Diffusion models are the current best-in-class AI image generation models. They try to infer the prompted image from random visual noise. Inpainting is an editing technique using diffusion models that allows you to erase a specific era and prompt the model to reimagine what’s there.
Wittgenstein and Kosuth are two notable historical examples. Even among cryptoart contemporaries, recent projects from Aranda\Lasch, Luke Shannon, and Juan Rodriguez Garcia have utilized the symbol of the chair.

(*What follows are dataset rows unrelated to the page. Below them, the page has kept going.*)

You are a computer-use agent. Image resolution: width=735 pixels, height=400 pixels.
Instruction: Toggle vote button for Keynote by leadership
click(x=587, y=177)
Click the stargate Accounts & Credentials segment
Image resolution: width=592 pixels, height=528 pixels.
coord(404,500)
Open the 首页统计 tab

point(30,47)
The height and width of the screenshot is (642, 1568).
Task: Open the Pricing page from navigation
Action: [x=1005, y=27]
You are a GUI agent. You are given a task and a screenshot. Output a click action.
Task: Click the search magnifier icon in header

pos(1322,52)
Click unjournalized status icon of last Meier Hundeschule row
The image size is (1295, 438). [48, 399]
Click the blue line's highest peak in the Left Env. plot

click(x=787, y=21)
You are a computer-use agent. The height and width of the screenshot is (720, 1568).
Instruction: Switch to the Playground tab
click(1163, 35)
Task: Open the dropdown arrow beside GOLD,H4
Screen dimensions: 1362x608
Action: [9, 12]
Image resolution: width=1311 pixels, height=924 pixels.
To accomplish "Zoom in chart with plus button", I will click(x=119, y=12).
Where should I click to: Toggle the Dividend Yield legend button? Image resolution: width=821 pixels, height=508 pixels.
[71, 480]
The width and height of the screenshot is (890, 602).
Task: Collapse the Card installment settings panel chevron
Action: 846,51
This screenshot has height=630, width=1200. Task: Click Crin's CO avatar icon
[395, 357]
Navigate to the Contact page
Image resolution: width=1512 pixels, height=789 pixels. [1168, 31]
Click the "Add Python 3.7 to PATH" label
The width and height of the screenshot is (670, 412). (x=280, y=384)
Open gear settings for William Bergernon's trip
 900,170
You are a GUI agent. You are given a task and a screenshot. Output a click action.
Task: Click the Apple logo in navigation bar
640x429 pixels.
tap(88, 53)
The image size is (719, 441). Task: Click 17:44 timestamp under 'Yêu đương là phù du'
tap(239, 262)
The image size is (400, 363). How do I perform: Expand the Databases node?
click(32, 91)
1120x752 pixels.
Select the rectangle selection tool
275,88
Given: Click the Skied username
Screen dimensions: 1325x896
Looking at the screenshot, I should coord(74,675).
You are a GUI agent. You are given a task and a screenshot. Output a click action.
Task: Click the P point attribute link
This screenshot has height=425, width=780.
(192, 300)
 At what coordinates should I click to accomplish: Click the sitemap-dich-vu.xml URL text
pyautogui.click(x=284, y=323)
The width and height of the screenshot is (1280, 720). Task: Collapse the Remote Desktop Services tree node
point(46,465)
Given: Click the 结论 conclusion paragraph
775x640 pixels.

Chairs are a kind of ur-object. When we think “object,” the chair is often among the first to spring to mind. Everywhere we go, they are there. They serve as a second home. They’re personal, made for the individual, yet universal, made for all individuals. They’re diverse and chameleonic, able to assume an assortment of shapes, sizes, and colors, constituting a notorious design challenge on account of this. And they’re timeless. We’ve been sitting in chairs since the dawn of human civilization.
An epoch in which the primary forces shaping earth’s geological record are no longer human but silicon-based entities.